You can add the ? construct behind quantifiers and ranges:

+ (one or more), * (zero or more), ? (optional);
{n,m} (between n and m where n < m), {n,} (n or more), {n} (exactly n times).
(n and m in the examples are real numbers and satisfies n, m ϵ N)

  1.     Reluctant quantifiers are unwilling to push on.
    The match is allowed to match as much as possible or as little as possible, under the consideration that the engine only attempts to match when absolutely necessary for the rest of the rest to succeed. See the following cases:

    Left | Right
    abc*   abccccd
    ^      ^
    abc*   abccccd
     ^      ^
    abc*   abccccd
      ^      ^
    abc*   abccccd
      ^^     ^^^^ Matched "abcccc"!
    
    Left* | Right
    abc*?   abccccd
    ^       ^
    abc*?   abccccd
     ^       ^
    abc*?   abccccd
      ^^^     ^ [must we do this? we're lazy [no]]
               Matched "ab"!
    

    As demonstrated, they match as few as possible.

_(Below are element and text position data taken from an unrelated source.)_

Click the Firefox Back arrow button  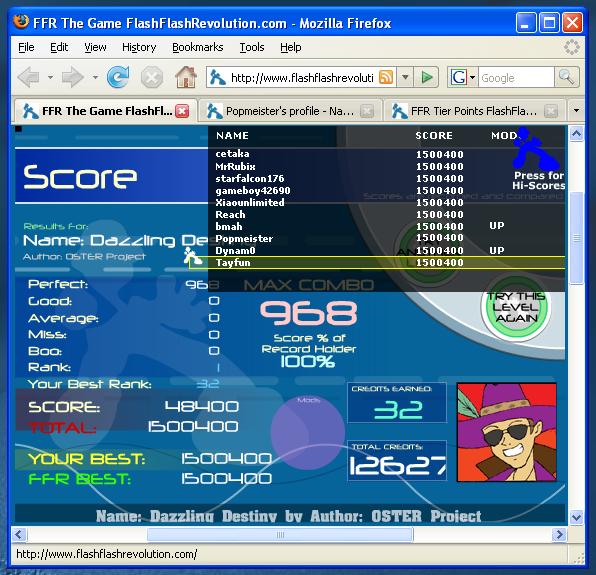click(x=29, y=77)
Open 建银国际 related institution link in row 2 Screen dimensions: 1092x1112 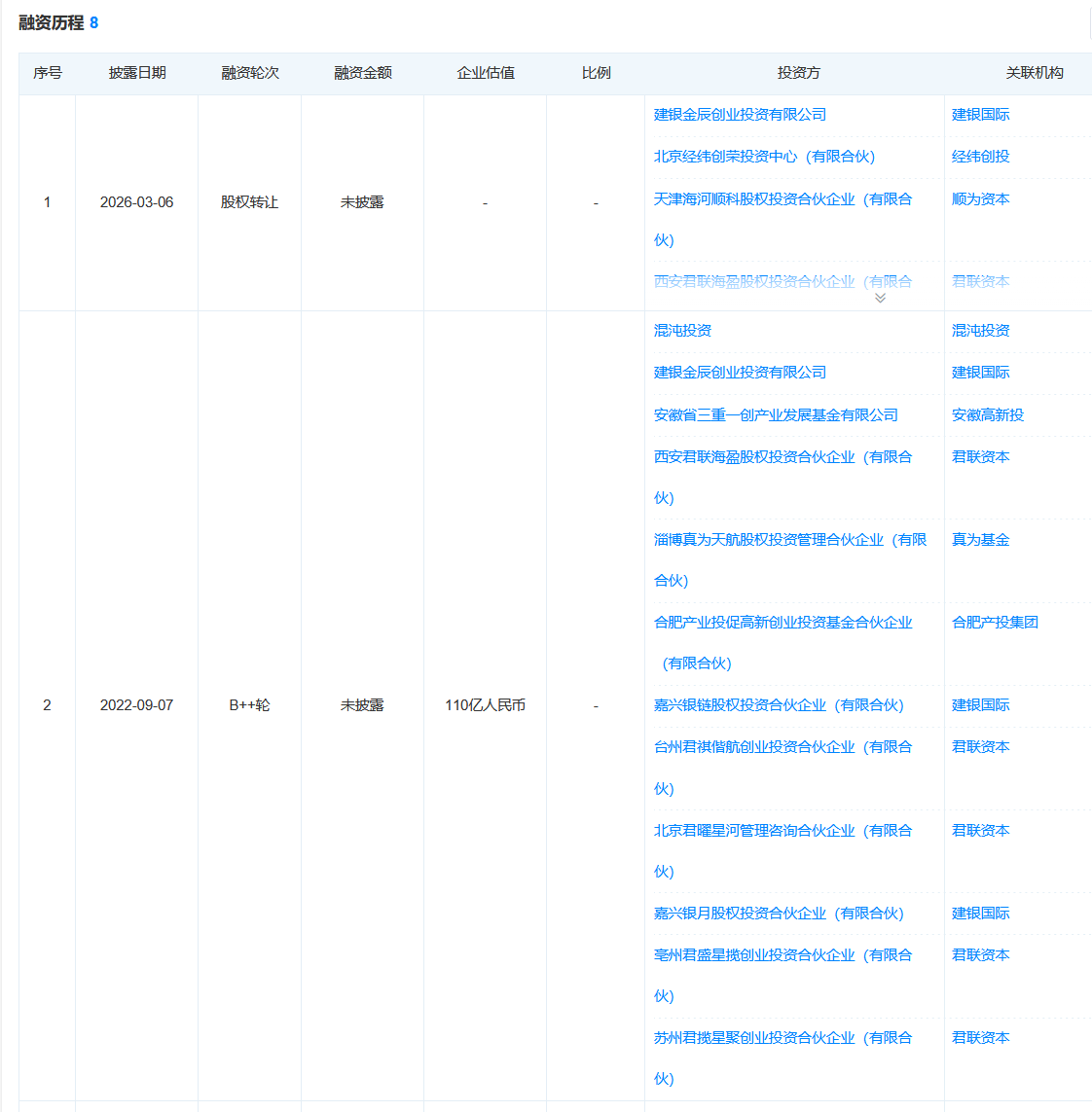(x=978, y=372)
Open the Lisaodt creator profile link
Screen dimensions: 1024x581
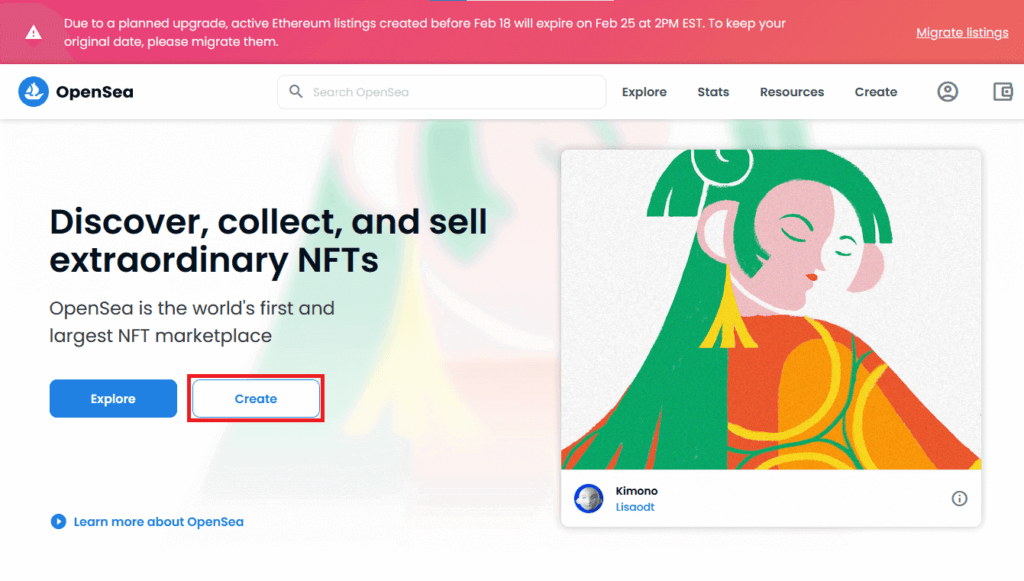(x=634, y=508)
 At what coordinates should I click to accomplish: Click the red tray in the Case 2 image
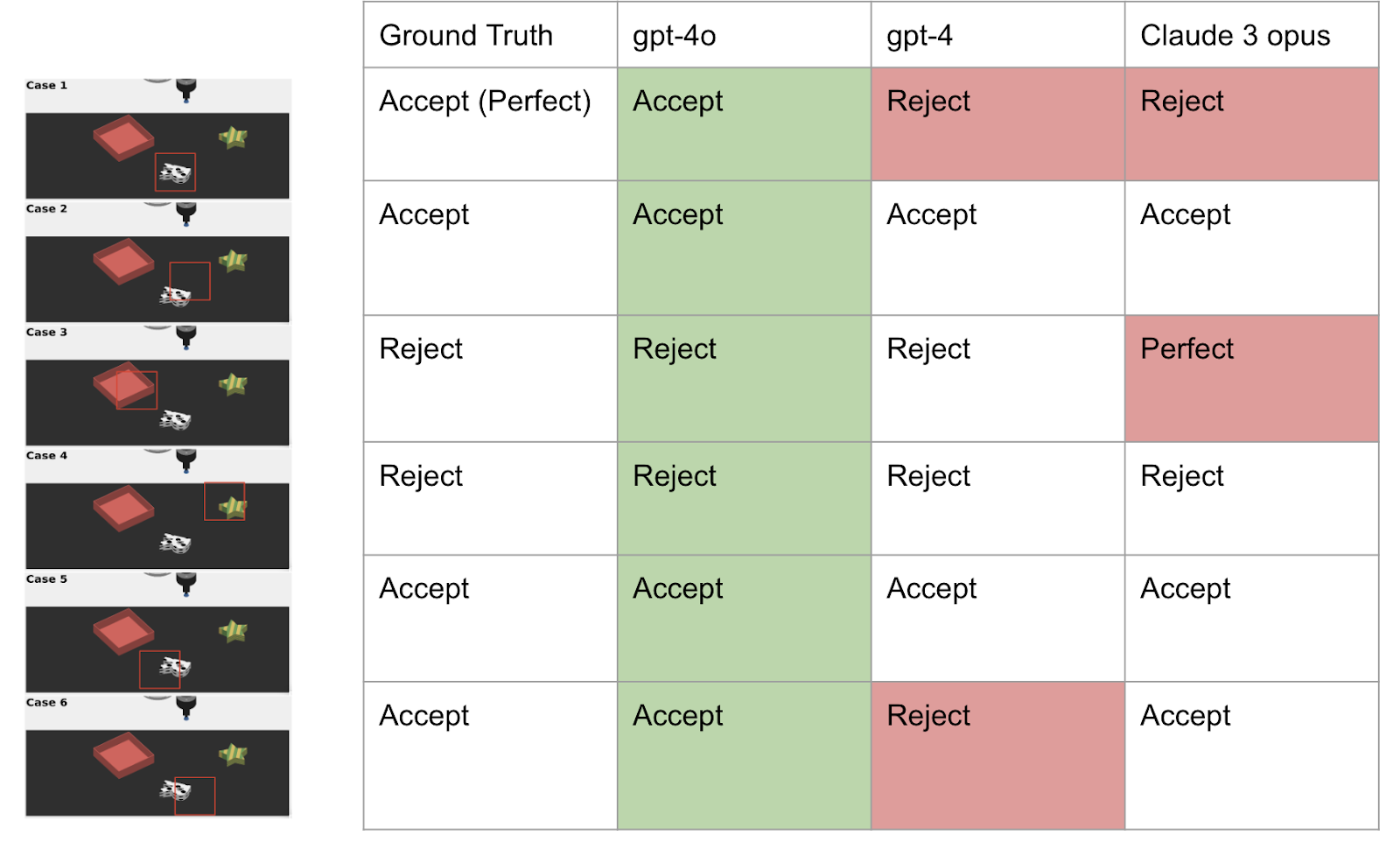point(123,261)

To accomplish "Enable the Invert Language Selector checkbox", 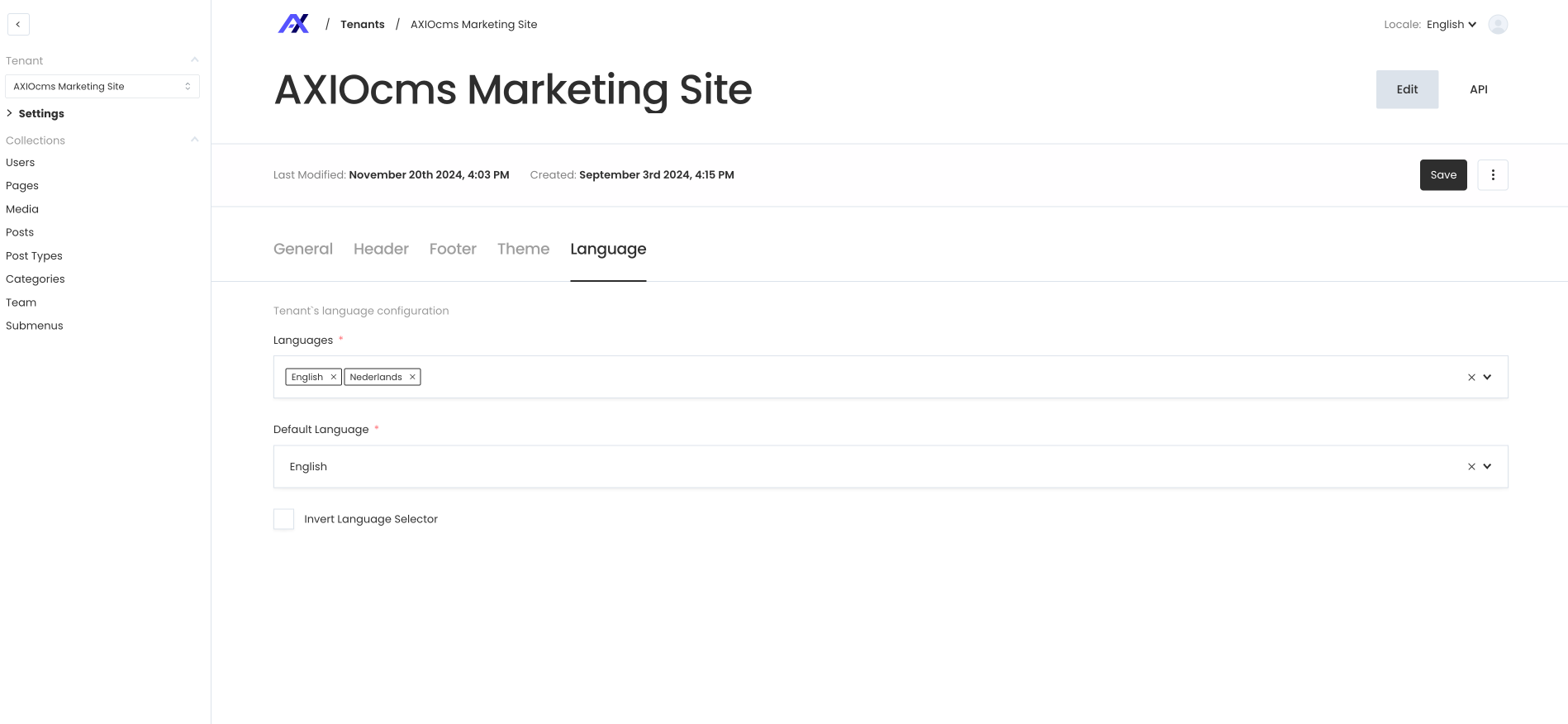I will pos(284,519).
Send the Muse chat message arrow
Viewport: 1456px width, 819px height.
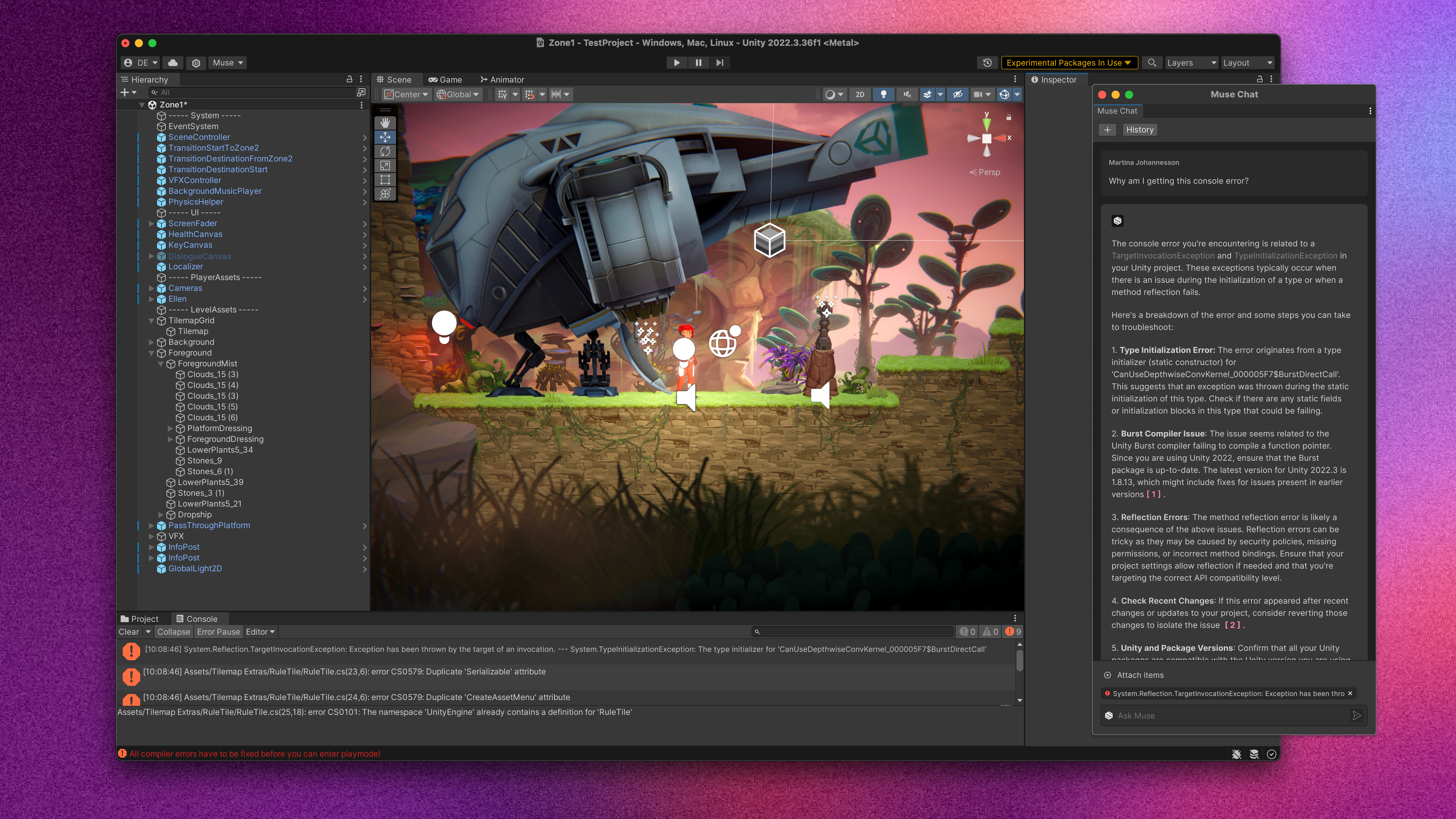point(1356,716)
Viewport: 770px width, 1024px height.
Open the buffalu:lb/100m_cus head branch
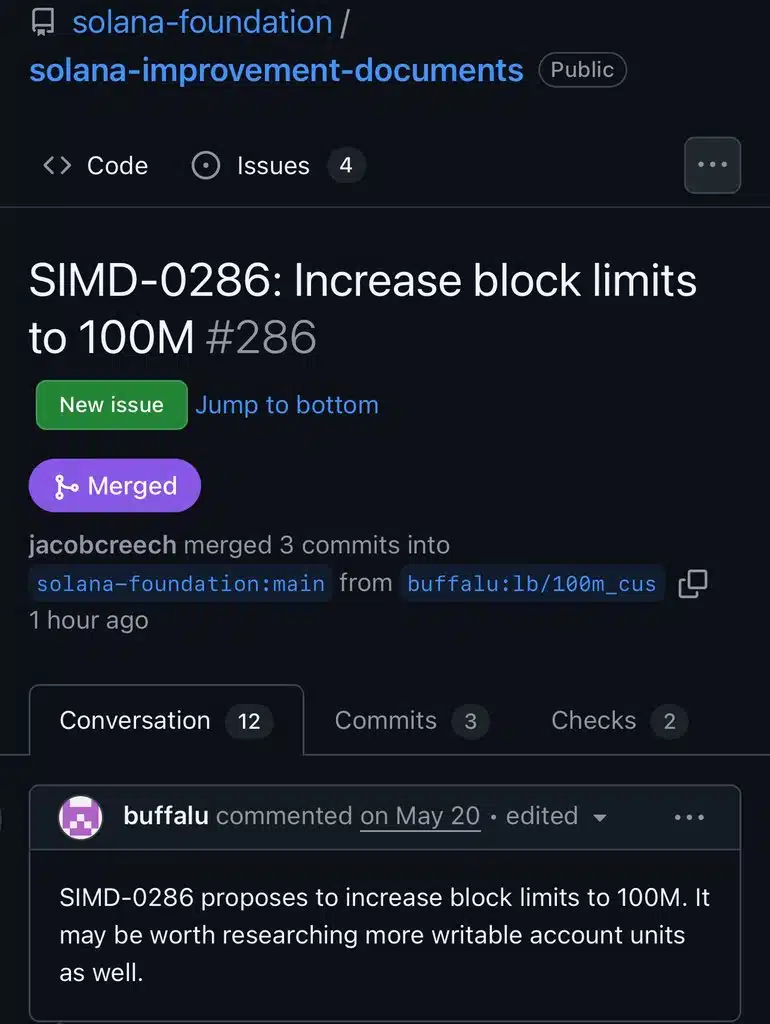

  2.     Reluctant quantifiers give up to entertain other quantifiers.
    (Demonstration purposes; If anyone asked, I did not tell you it is OK to use RegExp like this.)

    Left | Right
    c+c+   abccccd
    ^        ^
    c+c+   abccccd
    ^^       ^^^^
    c+c+   abccccd
      ^         < [backtrack]
    c+c+   abccccd
      ^^        ^ Matched "cccc"!
                  (c+ -> @ccc; c+ -> @c)
    
    Left* | Right
    c+?c+   abccccd
    ^         ^
    c+?c+   abccccd
    ^^^       ^ [pass]
    c+?c+   abccccd
       ^^      ^^^ Matched "cccc"!
                   (c+? -> @c; c+ -> @c)
    
  3.     Exact range quantifiers are not affected.
    Between X{n} and X{n}?, there are virtually no differences; And most engines internally optimizes away the reluctant flag. This is because the lazy construct only applies when the match is dynamic, of which the engine can behave one way or the other for the quantifier (need or greed), but is not applicable for this case.

Check out regex101, a well-done regular expression engine which comes with explanation and a debugger log to show you the pointer steps. Also read The Stack Overflow Regex Reference!